Symmetries, anomalies, and dualities of two-dimensional Non-Linear Sigma Models

TL;DR

This paper explores the intricate symmetry structures, anomalies, and dualities in two-dimensional Non-Linear Sigma Models with Wess-Zumino terms, revealing how topology influences symmetry types and their anomalies.

Contribution

It provides a detailed analysis of global symmetries, including non-invertible ones, and their anomalies in these models, highlighting the role of topology and dualities.

Findings

Identification of conditions for continuous vs. discrete symmetries

Analysis of 't Hooft anomalies in the models

Construction and invariance of non-invertible symmetries under dualities

Abstract

We analyse the global symmetry structure of two-dimensional Non-Linear Sigma Models with Wess-Zumino term.
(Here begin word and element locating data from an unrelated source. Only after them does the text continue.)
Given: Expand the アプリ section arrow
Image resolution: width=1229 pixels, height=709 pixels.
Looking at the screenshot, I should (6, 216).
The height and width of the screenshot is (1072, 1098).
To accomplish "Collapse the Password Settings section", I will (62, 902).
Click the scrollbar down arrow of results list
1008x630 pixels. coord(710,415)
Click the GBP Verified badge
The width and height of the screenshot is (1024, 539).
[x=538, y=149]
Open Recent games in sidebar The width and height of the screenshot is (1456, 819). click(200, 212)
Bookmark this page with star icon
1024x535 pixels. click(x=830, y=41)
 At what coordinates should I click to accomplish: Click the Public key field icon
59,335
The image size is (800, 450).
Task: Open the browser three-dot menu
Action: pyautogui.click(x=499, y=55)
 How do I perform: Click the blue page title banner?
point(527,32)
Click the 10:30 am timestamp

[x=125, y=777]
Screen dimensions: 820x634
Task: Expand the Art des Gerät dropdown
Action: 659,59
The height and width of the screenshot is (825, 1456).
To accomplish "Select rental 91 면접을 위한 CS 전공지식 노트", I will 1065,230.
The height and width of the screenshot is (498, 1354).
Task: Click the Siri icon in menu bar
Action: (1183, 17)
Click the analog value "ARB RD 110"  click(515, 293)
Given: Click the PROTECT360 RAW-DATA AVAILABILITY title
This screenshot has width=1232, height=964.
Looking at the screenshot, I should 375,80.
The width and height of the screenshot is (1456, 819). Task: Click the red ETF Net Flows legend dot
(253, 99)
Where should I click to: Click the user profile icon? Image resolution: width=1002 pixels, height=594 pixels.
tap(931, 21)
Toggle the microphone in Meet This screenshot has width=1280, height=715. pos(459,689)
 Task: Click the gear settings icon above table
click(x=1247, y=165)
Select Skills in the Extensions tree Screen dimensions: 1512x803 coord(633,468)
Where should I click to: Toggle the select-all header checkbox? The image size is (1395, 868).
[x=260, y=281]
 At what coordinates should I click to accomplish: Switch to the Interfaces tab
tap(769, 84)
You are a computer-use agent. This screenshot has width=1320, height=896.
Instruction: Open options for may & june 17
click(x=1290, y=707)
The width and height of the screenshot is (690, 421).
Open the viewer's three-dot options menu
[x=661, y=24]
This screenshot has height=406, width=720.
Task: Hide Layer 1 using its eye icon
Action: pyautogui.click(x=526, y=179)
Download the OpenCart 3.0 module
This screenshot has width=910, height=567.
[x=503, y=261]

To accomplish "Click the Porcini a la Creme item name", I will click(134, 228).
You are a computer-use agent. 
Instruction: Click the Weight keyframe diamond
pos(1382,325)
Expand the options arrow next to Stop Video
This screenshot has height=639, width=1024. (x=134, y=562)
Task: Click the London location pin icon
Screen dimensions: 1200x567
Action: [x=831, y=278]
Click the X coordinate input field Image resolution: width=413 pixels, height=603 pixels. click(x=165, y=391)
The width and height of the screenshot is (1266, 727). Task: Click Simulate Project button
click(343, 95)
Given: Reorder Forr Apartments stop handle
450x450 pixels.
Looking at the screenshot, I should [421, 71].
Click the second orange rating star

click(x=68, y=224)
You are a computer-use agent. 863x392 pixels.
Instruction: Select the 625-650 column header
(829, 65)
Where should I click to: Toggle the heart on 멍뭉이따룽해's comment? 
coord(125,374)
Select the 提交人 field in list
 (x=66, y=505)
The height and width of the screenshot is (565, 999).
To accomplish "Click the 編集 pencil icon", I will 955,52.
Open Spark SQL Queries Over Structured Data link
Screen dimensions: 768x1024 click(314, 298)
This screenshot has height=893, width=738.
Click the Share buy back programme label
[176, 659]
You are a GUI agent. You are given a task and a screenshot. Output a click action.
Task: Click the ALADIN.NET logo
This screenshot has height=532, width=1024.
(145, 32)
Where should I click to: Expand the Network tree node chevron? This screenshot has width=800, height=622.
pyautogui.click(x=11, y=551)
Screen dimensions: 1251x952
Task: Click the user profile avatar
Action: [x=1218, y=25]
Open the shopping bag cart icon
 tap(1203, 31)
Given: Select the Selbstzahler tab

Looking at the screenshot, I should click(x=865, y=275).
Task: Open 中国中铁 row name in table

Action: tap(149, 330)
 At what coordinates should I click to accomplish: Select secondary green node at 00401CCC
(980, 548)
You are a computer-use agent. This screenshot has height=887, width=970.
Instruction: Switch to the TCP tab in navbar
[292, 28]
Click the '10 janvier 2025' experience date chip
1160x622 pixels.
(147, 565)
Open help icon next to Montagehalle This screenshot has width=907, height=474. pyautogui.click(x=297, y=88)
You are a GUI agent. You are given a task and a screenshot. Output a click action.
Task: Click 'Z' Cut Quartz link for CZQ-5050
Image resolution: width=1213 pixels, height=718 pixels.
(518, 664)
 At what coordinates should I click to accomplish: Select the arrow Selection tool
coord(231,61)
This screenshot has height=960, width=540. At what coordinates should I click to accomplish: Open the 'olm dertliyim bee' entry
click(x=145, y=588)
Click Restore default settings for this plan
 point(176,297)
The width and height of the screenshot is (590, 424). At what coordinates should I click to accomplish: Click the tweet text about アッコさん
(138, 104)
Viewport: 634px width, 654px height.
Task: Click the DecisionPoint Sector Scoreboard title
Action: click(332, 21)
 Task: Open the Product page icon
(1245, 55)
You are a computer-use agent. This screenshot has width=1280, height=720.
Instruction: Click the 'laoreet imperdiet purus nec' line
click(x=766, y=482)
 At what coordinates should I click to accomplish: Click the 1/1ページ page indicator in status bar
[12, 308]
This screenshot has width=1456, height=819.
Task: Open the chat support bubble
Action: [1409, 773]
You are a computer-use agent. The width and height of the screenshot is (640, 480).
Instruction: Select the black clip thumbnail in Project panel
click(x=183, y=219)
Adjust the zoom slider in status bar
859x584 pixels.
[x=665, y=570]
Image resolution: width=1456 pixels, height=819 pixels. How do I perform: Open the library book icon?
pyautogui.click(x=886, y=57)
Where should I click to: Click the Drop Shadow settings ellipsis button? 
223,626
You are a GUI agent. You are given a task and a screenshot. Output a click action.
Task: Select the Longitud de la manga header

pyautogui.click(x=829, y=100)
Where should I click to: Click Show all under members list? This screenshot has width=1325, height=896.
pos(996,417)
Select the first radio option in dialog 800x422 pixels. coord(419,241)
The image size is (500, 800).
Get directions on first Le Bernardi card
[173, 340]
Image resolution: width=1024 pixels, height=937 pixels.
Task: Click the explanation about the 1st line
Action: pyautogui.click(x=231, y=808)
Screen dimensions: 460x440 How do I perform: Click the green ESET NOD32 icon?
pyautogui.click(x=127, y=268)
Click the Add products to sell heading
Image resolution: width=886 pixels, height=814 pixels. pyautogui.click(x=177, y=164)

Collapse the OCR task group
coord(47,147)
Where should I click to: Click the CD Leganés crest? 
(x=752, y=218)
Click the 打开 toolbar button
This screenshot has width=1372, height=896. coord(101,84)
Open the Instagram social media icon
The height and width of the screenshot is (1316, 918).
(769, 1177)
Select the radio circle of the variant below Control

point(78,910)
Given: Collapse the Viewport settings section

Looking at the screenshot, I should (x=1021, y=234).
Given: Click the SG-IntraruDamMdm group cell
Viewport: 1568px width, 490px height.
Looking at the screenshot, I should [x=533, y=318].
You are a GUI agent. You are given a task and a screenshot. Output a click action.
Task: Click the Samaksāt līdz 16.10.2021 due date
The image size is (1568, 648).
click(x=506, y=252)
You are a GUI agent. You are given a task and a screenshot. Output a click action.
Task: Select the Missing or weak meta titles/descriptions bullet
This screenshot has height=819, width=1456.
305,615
When the target space has a compact isometry without fixed points, the theory has a pair of (group-like) global symmetries and many such theories also have non-invertible symmetries. We describe how the topology of the target space and Wess-Zumino term determine whether the group-like symmetries are continuous or discrete, and study their pure and mixed 't Hooft anomalies. We also revisit the construction of the non-invertible symmetries, which are associated with possible self-dualities under discrete gauging, and show how the global symmetry structure is left invariant by this gauging.